■ Исходный текст:

════════════════

# Исследование Postgres

In [23]:
import time
import statistics

class TimerCode:
    def __init__(self):
        self.start = time.time()
        self.durations = []

    def setup_start_time(self):
        self.start = time.time()

    def checkpoint(self):
        end_time = time.time()
        self.durations.append(end_time - self.start)
        self.start = end_time

    def get_current_stat(self):
        print(f"Median - {statistics.median(self.durations)}")
        avg = statistics.mean(self.durations)
        print(f"Average - {avg}")
        print(f"Summary - {sum(self.durations)}")

    def __enter__(self):
        return self

    def __exit__(self, type, value, traceback):
        self.get_current_stat()

In [24]:
import psycopg2
import uuid
import random

db_params = {
    'host': 'localhost',
    'port': 5432,
    'dbname': 'db',
    'user': 'user',
    'password': 'password'
}

conn = psycopg2.connect(**db_params)
cur = conn.cursor()

cur.execute("DROP TABLE IF EXISTS users CASCADE;")
cur.execute("DROP TABLE IF EXISTS movies CASCADE;")
cur.execute("DROP TABLE IF EXISTS bookmarks CASCADE;")

════════════════

■ Извлечённые данные:
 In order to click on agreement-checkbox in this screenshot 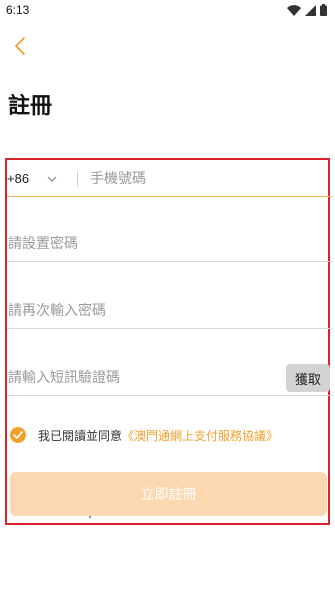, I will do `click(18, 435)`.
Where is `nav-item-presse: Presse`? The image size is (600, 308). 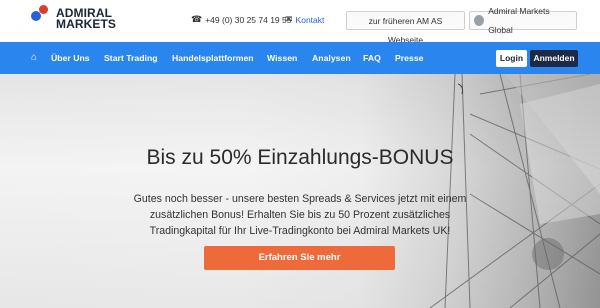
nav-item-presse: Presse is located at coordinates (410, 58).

════════════════

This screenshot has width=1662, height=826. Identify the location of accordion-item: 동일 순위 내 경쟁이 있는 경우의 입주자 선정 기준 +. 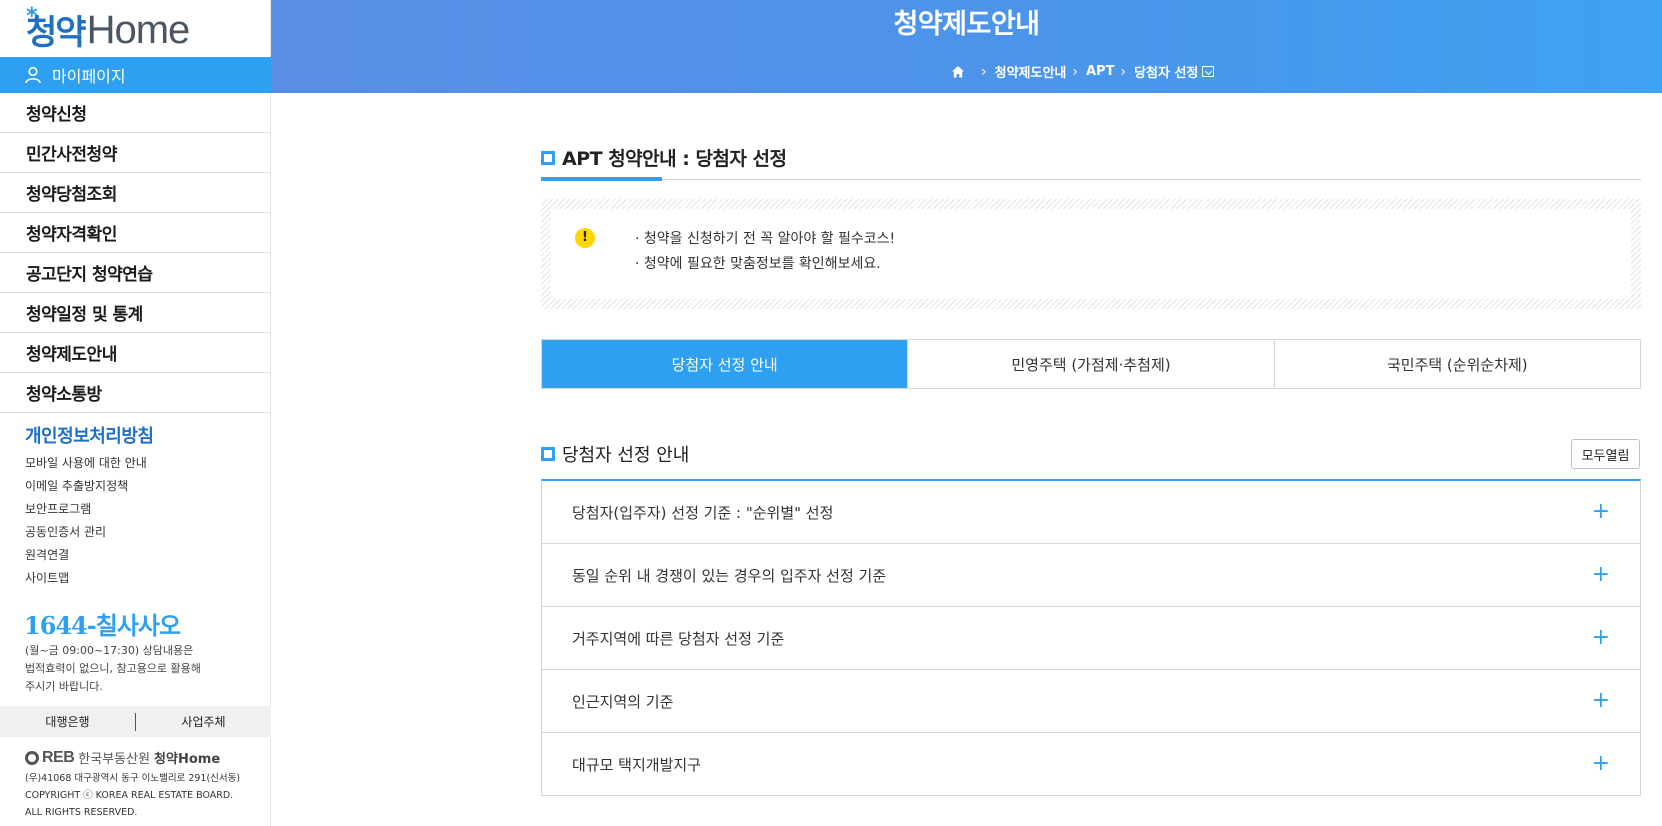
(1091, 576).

════════════════

Перескажите текст «Исследование Postgres» в двух предложениях. Записи получены из другого источника.

■ Решение:
Класс TimerCode замеряет длительность отрезков кода и выводит медиану, среднее и сумму замеров, в том числе автоматически при выходе из контекстного менеджера. Затем через psycopg2 открывается соединение с базой db на localhost:5432, и таблицы users, movies и bookmarks удаляются с CASCADE, если они существуют.